---------- Document passage

Trump has a track record of public comments deemed offensive to women. He has had much publicized past run-ins with actress Rosie O'Donnell, suggested former GOP candidate Carly Fiorina was too ugly to win the party's nomination and called Fox News host Megyn Kelly a "bimbo" who had "blood coming out of her wherever" when she questioned him about his comments about women.
A poll for The Salt Lake Tribune and Hinckley Institute of Politics last month found that Trump actually trailed presumptive Democratic nominee Hillary Clinton in red-state Utah by five points among women, 37 percent to 32 percent.
"For me, I don't think it should be a [matter of] female voter or male voter or anything else. If he is a bigot then that should be everybody's problem," said Kera Birkeland, a delegate from Mountain Green. "It should be a man's problem, too. If he's degrading to women, that should be just as degrading and shameful to men as it is to women. So to me, if he is rude to any race or gender, that's a problem."
Trump's deficit is even more pronounced nationally. A Pew Research Center Poll conducted last month showed Clinton crushing Trump among female voters, 59 percent to 35 percent.
A more recent Washington Post-ABC News poll showed the lead closer, 52 percent to 38 percent, but if even that margin holds in November, it will be the largest gender gap in electoral history larger than the 11-point margin Bill Clinton had when he defeated Sen. Bob Dole in 1996.
"He's very irrational about how he speaks about women," said former state Rep. Sylvia Andersen. "I just can't imagine, in all honesty, a person using some of the language he has used referring to anyone, any of the statements he's made about people he doesn't like. I just can't even fathom it."
The Republican National Convention has featured several female speakers most notably Trump's wife, Melania Trump, who lauded the candidate as a concerned father and husband.
His children also are scheduled for speaking roles in the remaining days, which may serve to further humanize the party's nominee.
On Tuesday, Trump's daughter from his second marriage, Tiffany Trump, was particularly notable in filling that role.
"He's always helped me be the best version of myself, by encouragement and by example," the recent college graduate told the convention. "He motivates me to work my hardest and to always stay true to who I am and what I believe. That's what he does he draws out the talent and drive in people. That's a great quality to have in a father and, better yet, in a president of the United States."

--------------------
---------- Given information

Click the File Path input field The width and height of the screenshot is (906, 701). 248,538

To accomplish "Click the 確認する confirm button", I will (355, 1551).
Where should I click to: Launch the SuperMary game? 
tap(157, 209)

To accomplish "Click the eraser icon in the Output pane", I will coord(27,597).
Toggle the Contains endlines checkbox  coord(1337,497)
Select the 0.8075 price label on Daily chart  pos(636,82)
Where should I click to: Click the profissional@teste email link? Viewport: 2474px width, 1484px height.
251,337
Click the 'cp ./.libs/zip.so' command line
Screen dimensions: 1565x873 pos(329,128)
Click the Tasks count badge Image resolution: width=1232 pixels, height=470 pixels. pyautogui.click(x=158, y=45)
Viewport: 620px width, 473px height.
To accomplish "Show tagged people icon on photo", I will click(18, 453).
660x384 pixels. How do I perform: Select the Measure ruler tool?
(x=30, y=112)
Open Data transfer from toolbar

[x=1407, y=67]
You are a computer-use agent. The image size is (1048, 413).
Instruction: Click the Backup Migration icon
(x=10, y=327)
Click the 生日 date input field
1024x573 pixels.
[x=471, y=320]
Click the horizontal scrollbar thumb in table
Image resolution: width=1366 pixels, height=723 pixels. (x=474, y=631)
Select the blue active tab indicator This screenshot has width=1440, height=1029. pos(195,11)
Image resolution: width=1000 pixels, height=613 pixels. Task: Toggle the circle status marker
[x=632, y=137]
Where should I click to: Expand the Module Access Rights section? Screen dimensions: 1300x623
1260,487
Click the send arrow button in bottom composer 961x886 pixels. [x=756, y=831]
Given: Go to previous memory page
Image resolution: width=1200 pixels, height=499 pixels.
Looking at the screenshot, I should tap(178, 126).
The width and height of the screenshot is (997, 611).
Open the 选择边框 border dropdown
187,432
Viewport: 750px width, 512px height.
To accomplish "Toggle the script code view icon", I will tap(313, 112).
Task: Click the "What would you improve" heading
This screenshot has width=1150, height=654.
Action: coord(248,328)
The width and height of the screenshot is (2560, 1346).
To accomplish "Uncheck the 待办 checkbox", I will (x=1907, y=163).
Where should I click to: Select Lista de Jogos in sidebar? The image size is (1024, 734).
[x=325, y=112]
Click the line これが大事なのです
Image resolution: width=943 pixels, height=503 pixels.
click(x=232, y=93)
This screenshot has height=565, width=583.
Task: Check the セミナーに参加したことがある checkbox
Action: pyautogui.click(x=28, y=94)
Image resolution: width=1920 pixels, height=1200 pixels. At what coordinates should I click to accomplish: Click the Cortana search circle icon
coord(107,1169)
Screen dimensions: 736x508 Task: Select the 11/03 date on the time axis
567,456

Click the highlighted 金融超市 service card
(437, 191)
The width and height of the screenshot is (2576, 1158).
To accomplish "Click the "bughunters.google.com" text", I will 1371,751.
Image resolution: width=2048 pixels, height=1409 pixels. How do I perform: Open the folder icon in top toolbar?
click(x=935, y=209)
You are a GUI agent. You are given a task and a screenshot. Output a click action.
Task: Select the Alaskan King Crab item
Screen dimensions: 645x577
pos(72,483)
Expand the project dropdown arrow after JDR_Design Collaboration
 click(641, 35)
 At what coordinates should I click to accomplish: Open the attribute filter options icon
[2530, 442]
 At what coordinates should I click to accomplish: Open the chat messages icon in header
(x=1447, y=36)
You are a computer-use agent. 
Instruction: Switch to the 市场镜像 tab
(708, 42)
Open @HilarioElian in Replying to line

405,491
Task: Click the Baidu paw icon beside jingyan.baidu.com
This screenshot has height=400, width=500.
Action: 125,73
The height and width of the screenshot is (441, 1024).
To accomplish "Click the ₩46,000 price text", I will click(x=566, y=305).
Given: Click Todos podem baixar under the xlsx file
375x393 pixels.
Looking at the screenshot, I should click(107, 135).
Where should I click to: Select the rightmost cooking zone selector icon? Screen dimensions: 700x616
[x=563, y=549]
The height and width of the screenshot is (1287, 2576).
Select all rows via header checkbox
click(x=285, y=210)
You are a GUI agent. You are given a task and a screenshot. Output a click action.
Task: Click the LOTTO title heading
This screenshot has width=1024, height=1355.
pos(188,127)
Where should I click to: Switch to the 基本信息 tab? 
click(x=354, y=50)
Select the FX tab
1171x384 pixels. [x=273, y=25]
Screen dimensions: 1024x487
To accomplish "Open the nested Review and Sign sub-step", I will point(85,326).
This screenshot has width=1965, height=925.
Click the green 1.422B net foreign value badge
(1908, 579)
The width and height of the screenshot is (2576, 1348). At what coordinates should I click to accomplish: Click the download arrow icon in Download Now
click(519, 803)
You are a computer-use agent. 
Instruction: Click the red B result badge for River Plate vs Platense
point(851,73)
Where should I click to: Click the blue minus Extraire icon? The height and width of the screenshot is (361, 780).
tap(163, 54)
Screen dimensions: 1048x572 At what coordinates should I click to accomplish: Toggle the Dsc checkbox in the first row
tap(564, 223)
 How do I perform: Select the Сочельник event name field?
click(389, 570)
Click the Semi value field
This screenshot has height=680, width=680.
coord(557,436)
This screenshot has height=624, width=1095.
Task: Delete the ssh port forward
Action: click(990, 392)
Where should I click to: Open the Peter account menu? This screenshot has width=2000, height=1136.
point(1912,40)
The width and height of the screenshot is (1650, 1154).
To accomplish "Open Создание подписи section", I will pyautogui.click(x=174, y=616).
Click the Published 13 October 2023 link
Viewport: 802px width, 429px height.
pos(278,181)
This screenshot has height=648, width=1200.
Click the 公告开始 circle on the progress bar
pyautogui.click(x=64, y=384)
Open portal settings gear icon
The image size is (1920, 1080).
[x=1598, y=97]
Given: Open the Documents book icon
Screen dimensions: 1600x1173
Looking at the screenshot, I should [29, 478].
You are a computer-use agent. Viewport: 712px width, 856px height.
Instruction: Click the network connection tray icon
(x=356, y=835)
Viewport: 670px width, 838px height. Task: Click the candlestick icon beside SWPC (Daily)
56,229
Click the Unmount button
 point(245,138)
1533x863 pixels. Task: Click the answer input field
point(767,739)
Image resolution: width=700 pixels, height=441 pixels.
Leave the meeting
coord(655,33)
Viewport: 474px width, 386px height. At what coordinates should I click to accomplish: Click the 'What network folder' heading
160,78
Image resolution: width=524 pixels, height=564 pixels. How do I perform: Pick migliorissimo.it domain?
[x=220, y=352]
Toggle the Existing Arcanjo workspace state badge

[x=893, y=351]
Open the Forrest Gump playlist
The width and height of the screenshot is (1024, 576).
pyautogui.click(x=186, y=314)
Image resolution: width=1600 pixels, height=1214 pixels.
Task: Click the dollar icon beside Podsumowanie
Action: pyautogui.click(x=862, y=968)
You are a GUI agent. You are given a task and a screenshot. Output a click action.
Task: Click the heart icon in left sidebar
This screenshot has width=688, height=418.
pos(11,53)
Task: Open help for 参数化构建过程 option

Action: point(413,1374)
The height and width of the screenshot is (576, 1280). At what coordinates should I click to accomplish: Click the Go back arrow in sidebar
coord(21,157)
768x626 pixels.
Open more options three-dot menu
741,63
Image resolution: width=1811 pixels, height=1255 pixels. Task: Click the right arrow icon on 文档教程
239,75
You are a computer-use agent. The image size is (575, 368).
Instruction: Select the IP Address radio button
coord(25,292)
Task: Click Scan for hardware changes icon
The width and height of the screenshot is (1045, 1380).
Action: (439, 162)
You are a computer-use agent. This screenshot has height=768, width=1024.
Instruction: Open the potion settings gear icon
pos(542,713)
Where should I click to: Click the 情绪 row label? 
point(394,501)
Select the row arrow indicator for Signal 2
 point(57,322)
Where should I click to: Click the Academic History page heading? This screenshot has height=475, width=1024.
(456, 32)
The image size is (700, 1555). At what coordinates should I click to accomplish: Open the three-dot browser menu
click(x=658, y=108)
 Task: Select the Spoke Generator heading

--------------------

§ Tasks
1. Answer these from the article on Trump's standing with women voters:
(a) By how many points did Trump trail Clinton among women in Utah in the Salt Lake Tribune and Hinckley Institute of Politics poll?
(b) What percentages of female voters did the Pew Research Center poll give Clinton and Trump?
(c) Which of Trump's children, identified as his daughter from his second marriage, spoke to the convention on Tuesday?
2. Reproduce the article on Trump's standing with women voters word for word from "Trump's deficit is" to "to 35 percent.".
3. Carry on the article on Trump's standing with women voters past its final sentence.

§ Task answers
1.
(a) Five points, 37 percent to 32 percent.
(b) Clinton 59 percent, Trump 35 percent.
(c) Tiffany Trump.

2.
Trump's deficit is even more pronounced nationally. A Pew Research Center Poll conducted last month showed Clinton crushing Trump among female voters, 59 percent to 35 percent.

3.
Delegate and former state Rep. Merlyn Newbold said she believes Melania Trump performed well on a difficult stage, but she remains bothered by Trump's actions broadly, not just about women.
"I think there's been so many incidences across the spectrum," Newbold said. "He treats a lot of people differently, outside the social norms, so to focus on one issue is unfair because there's a lot of things he does that are different than a lot of the rest of us would handle the same situation."
Utah first lady Jeanette Herbert said she thinks Trump makes inflammatory statements because it gets a reaction from people, but she is more interested in his actions toward women.
"I think he's made some comments that were very inappropriate, but ... it seems like in his business atmosphere and everything, he's given them good jobs and most of the people who have worked for him have great respect," she said. "He says things that are inappropriate, and you try to put that aside it's not always easy but I don't have great concern."
Salt Lake County Councilwoman Aimee Winder Newton said she hopes to learn more about where Trump really is on issues like abortion, but she is not swayed by what she has heard from the candidate so far, including Melania Trump's praise of her husband Monday night.
"I mean, Trump is kind of cast as a male chauvinist to a lot of women and his comments haven't helped him a whole lot," she said. "I was hoping last night that, 'Oh, maybe his wife's speech will help me feel better.' And then you see this model up there who's 24 years younger than him and obviously wealthy by her appearance and I just feel like these people can't relate to me. So it doesn't make me feel any better."